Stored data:
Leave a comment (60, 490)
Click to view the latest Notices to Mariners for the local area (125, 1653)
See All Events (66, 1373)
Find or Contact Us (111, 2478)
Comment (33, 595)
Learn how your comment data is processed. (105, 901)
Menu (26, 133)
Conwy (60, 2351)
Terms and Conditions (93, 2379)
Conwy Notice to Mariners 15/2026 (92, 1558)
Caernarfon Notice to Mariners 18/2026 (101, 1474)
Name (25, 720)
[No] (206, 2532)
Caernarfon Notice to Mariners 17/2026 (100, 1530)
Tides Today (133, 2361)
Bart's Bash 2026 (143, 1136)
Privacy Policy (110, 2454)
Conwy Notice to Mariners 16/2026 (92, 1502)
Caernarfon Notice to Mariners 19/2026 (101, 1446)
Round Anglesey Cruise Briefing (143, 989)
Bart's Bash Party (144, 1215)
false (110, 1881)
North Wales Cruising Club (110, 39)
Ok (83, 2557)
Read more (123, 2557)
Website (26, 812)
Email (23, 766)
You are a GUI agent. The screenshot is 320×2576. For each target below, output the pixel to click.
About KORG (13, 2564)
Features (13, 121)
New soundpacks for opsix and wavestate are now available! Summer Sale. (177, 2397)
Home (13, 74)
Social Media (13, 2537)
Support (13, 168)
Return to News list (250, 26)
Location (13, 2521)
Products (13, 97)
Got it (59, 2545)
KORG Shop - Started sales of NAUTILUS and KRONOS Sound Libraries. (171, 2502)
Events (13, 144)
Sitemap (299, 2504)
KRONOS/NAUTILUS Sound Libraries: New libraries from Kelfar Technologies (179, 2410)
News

---

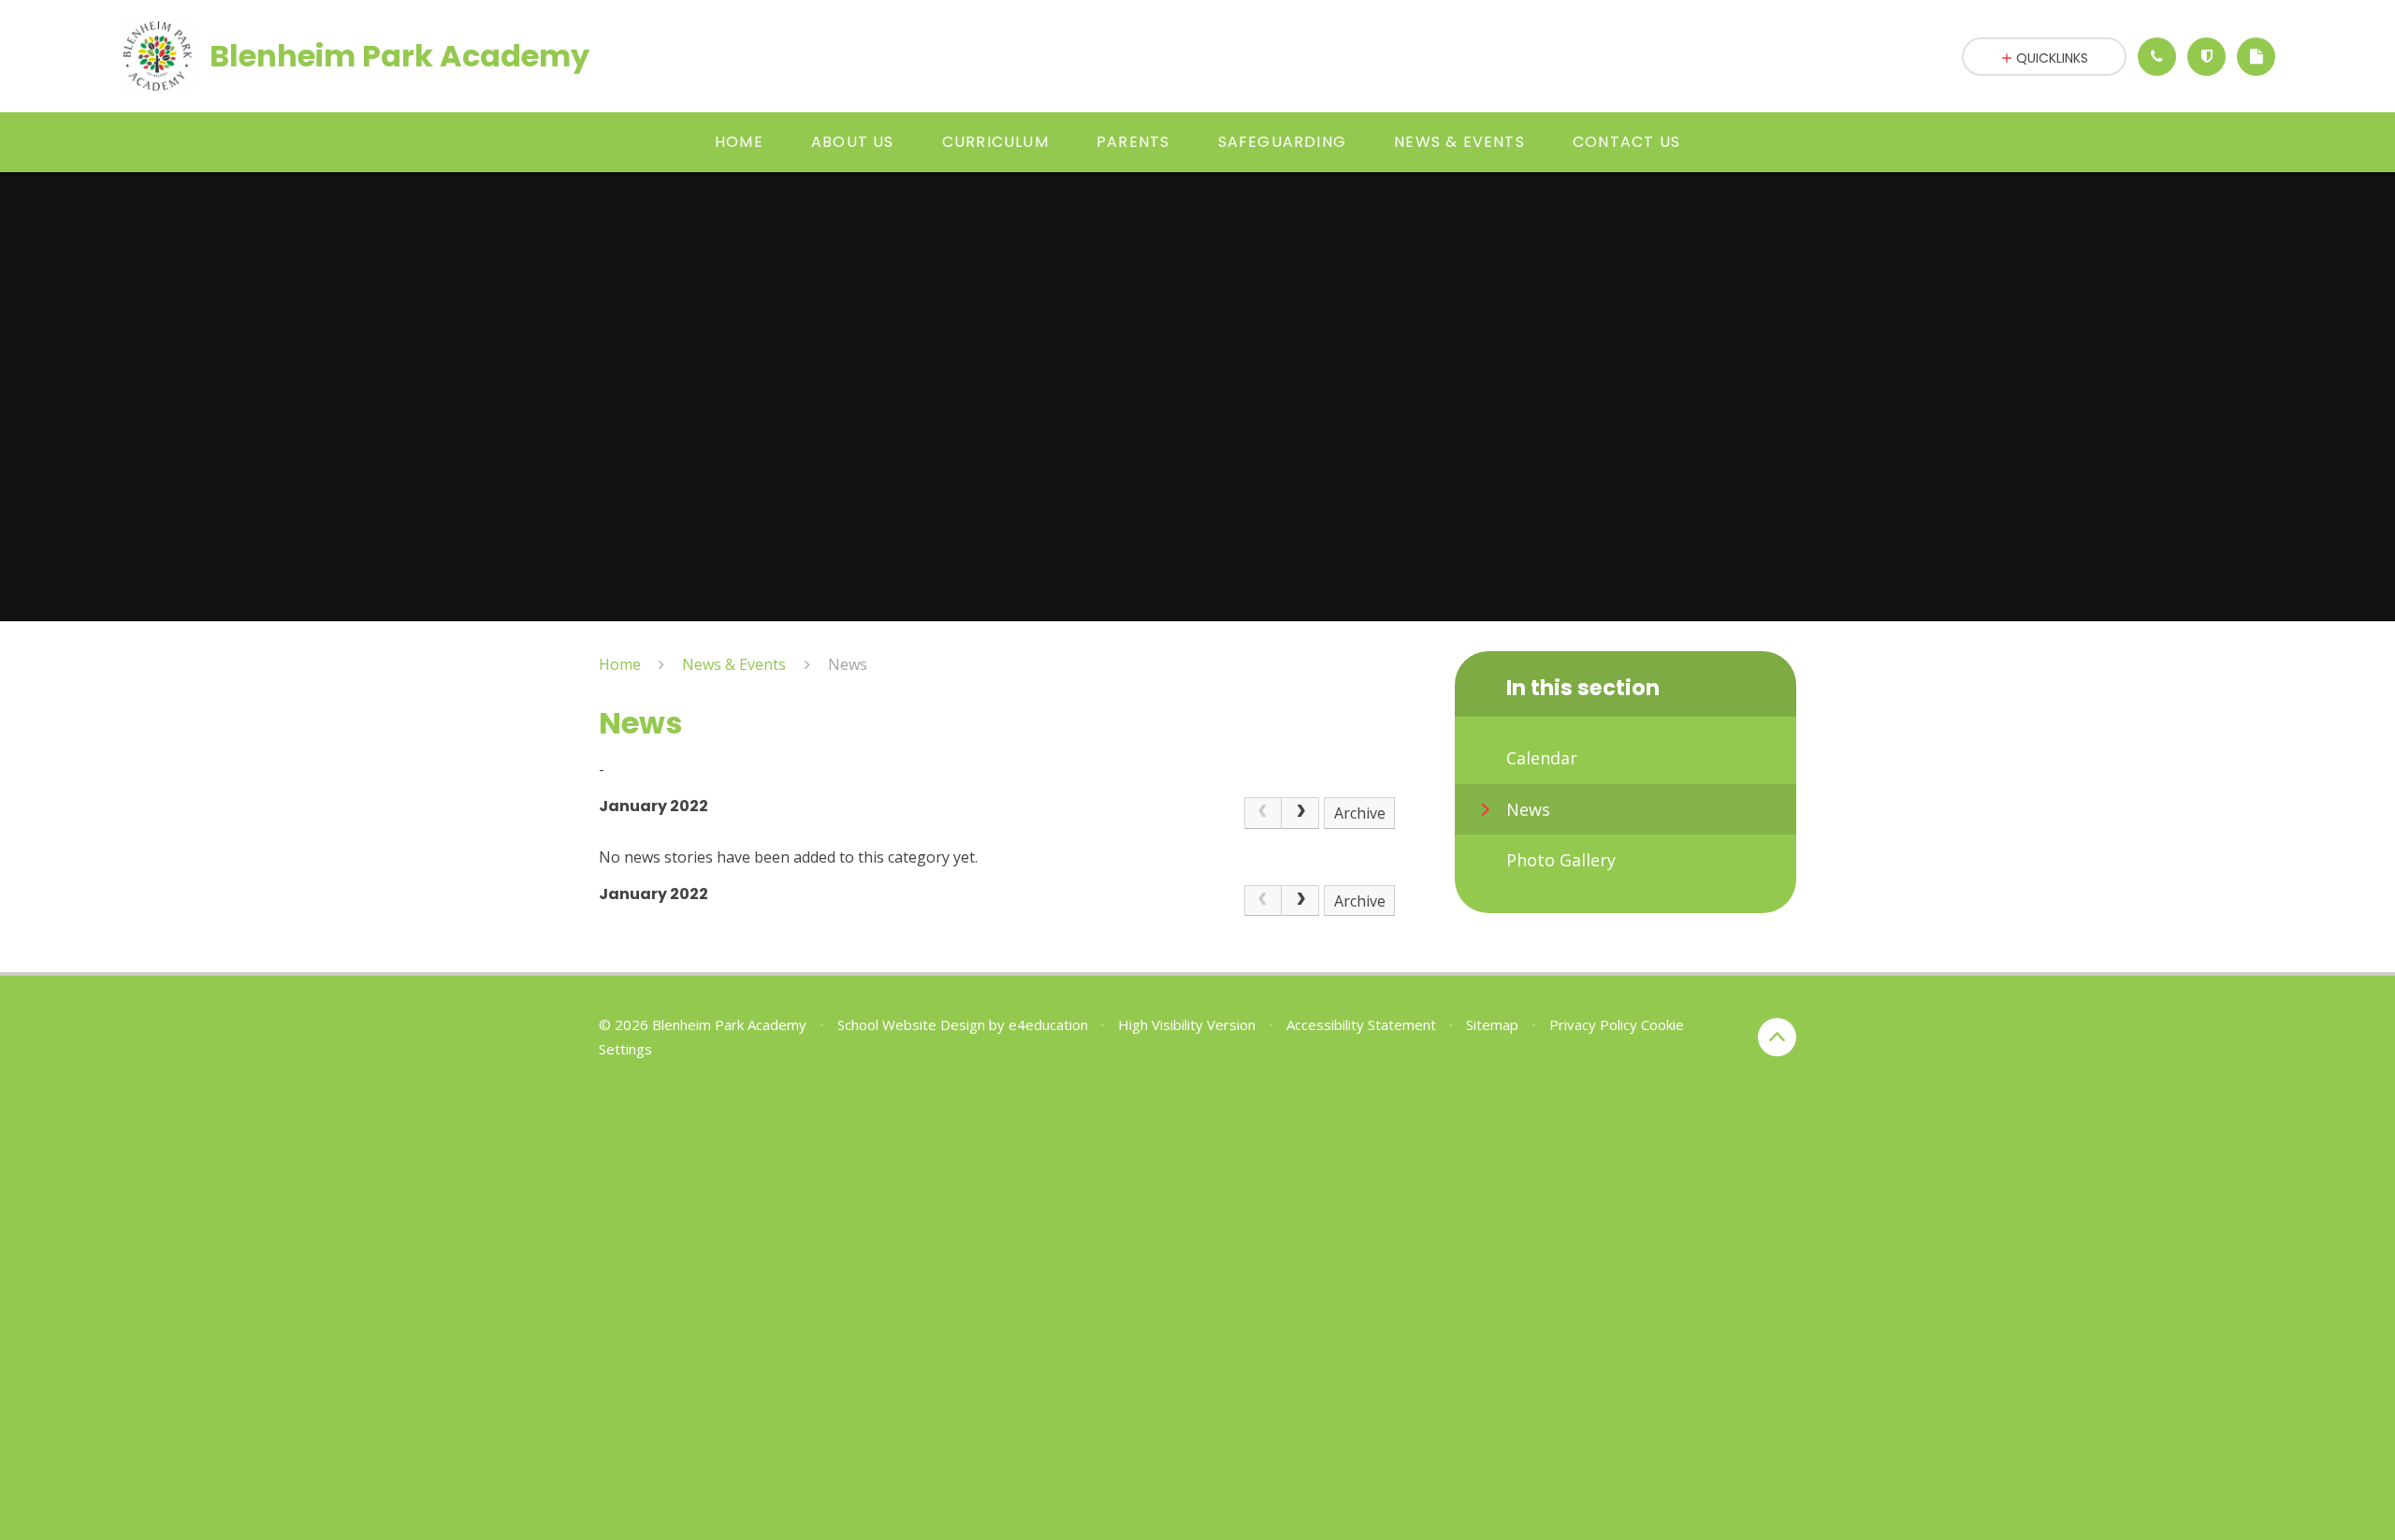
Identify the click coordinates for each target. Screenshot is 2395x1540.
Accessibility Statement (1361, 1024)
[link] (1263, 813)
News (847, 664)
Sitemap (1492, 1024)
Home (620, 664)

EXERCISE BRIEF: Of all the entries above, output exactly the lines between the one holding "Terms and Conditions (93, 2379)" and the one holding "Sitemap (299, 2504)", inclusive.

SOLUTION BELOW:
Terms and Conditions (93, 2379)
Conwy Notice to Mariners 15/2026 (92, 1558)
Caernarfon Notice to Mariners 18/2026 (101, 1474)
Name (25, 720)
[No] (206, 2532)
Caernarfon Notice to Mariners 17/2026 (100, 1530)
Tides Today (133, 2361)
Bart's Bash 2026 (143, 1136)
Privacy Policy (110, 2454)
Conwy Notice to Mariners 16/2026 (92, 1502)
Caernarfon Notice to Mariners 19/2026 (101, 1446)
Round Anglesey Cruise Briefing (143, 989)
Bart's Bash Party (144, 1215)
false (110, 1881)
North Wales Cruising Club (110, 39)
Ok (83, 2557)
Read more (123, 2557)
Website (26, 812)
Email (23, 766)
You are a GUI agent. The screenshot is 320×2576. For each target below, output the pixel to click.
About KORG (13, 2564)
Features (13, 121)
New soundpacks for opsix and wavestate are now available! Summer Sale. (177, 2397)
Home (13, 74)
Social Media (13, 2537)
Support (13, 168)
Return to News list (250, 26)
Location (13, 2521)
Products (13, 97)
Got it (59, 2545)
KORG Shop - Started sales of NAUTILUS and KRONOS Sound Libraries. (171, 2502)
Events (13, 144)
Sitemap (299, 2504)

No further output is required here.